After Wilbur died of typhoid in 1912 Orville devoted himself to research in his Dayton mansion and was rarely seen in public. He sold his interests in the airplane company in 1915.

The Wright brothers' status as inventors of the airplane was subject to counter-claims by various parties. After Wilbur's death, Orville spent a lot of time on the patent suits involved.


In May 1896, Smithsonian Institution Secretary Samuel Langley had successfully flown an unmanned steam-powered fixed-wing model aircraft. For years, Orville argued with officials of the Smithsonian Institute over whether the Wrights or Langley had built the first plane. In 1942 the Smithsonian officials made a public apology to Orville.
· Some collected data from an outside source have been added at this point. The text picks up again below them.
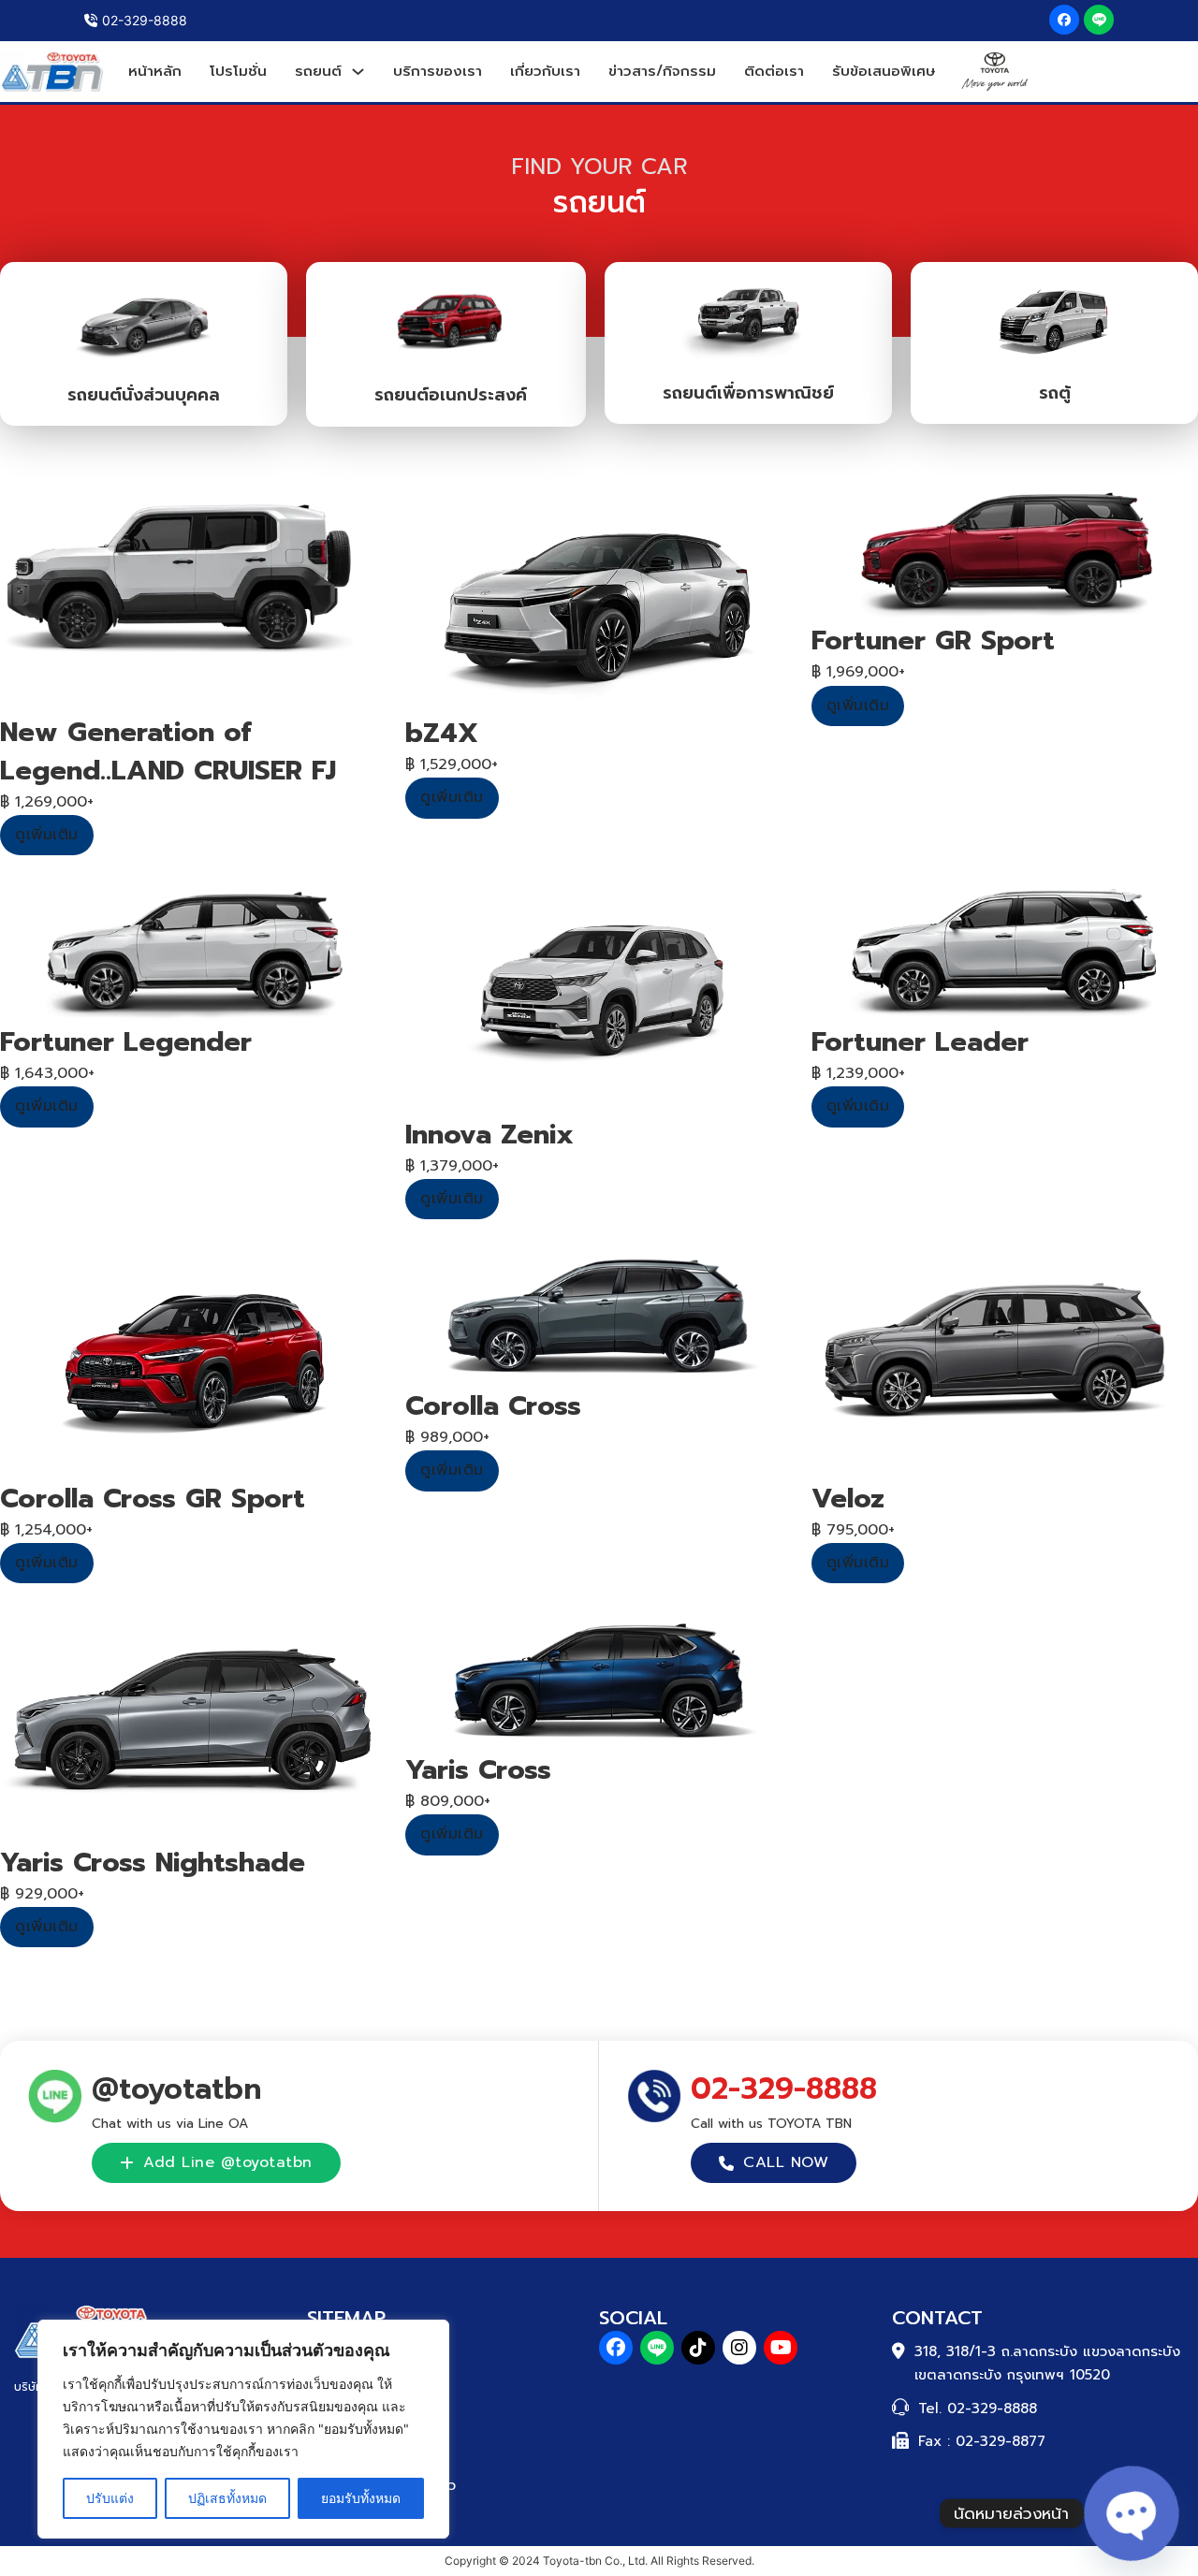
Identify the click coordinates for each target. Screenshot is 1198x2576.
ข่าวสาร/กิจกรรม (662, 71)
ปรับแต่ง (110, 2498)
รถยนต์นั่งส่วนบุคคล (143, 395)
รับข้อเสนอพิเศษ (884, 71)
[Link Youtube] (780, 2348)
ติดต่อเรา (774, 71)
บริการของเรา (437, 71)
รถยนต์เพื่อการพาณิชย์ (748, 393)
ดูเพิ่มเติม (47, 834)
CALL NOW (785, 2162)
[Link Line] (1099, 20)
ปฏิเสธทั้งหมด (227, 2498)
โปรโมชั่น (238, 71)
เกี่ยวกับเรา (545, 71)
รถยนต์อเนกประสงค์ (450, 395)
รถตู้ (1055, 393)
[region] (243, 2429)
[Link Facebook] (1064, 20)
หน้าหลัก (155, 71)
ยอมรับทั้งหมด (361, 2498)
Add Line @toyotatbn (228, 2162)
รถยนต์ (318, 71)
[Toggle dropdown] (358, 72)
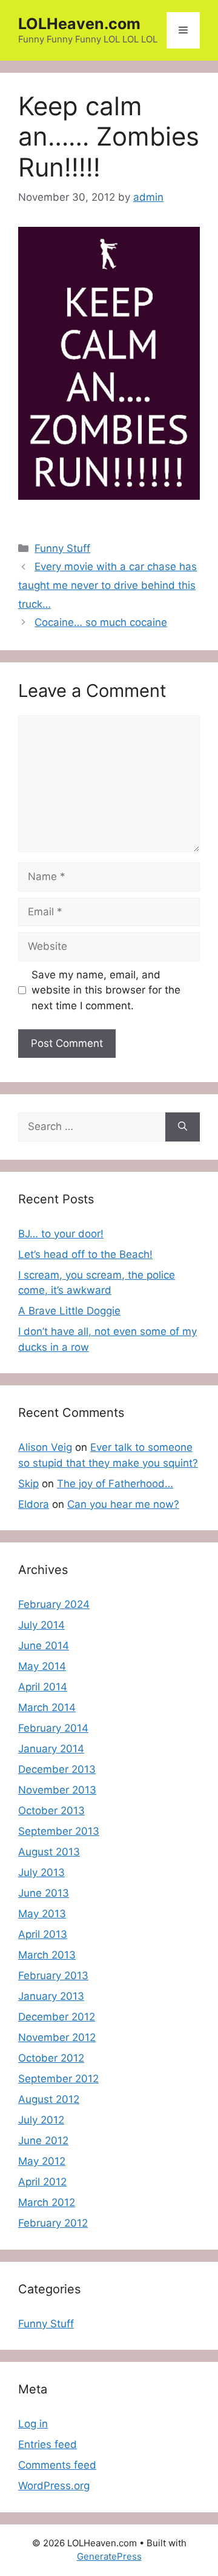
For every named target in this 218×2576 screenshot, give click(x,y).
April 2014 (42, 1687)
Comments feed (57, 2465)
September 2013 (58, 1831)
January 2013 (51, 1996)
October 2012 (51, 2058)
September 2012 (58, 2079)
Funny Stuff (62, 548)
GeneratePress (109, 2556)
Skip (28, 1484)
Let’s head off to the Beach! (85, 1254)
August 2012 (48, 2099)
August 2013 (49, 1852)
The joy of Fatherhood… (115, 1484)
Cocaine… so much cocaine (101, 622)
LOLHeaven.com (79, 24)
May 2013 (42, 1914)
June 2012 (43, 2140)
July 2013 (41, 1872)
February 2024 (54, 1604)
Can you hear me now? (123, 1504)
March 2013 (47, 1955)
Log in (33, 2424)
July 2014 (41, 1625)
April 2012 (42, 2182)
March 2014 (47, 1707)
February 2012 (53, 2223)
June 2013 (43, 1893)
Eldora (33, 1504)
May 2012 (41, 2161)
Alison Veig (45, 1447)
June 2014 (43, 1645)
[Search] (182, 1127)
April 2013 (42, 1934)
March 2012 (46, 2202)
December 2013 (57, 1769)
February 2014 (53, 1728)
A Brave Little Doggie (69, 1311)
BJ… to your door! (61, 1234)
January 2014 (51, 1749)
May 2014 (42, 1666)
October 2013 (51, 1810)
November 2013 (57, 1790)
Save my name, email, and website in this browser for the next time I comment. (105, 990)
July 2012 (41, 2120)
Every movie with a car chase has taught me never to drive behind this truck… (107, 585)
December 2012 (56, 2017)
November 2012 (57, 2037)
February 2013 (53, 1975)
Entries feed (47, 2444)
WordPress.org (54, 2486)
Howard Hughes gave Orville Wright his last flight on a Lockheed Constellation. Orville said the wingspan on the Constellation was longer than their first flight.

PERSONAL LIFE 

Both Orville and Wilbur hated making speeches. One day at a luncheon attended by a number of inventors, Wilbur was called on by the toastmaster "There must be some mistake" said Wilbur " Orville is the one who does the talking" The toastmaster turned to him. Orville stood up and announced "Wilbur just made the speech."

Wright brothers at the Belmont Park Aviation Meet in 1910 near New York

Orville Wright was a snazzy socked dandy.

Sweet toothed Orville Wright eschewed alcohol.

Orville Wright had an artistic bent and also played the mandolin.

Neither Orville nor his brother Wilbur ever married.

LAST YEARS AND DEATH 

Orville Wright was still alive when the sound barrier was broken in 1947 by Chuck Yeager in his Bell X-1 airplane.

Orville Wright died from a heart attack while fixing the doorbell to his home in Oakwood, Ohio on January 30, 1948. Mahatma Gandhi died the same day.

Orville Wright, 1928

Orville Wright's home in Dayton has been preserved by the city. The airfield where they made experimental flights in Dayton is now part of the Wright-Patterson Airforce base.

Ohio has license plates reading "Birthplace of Aviation" and North Carolina reads "First in Flight" because the two states both claim the Wright Brothers as their own. The Wrights performed the first controlled, powered flight in Kitty Hawk, N.C. but built their plane in Ohio.

Neil Armstrong took the wood from the propeller of the Wright Brothers' first plane to the moon.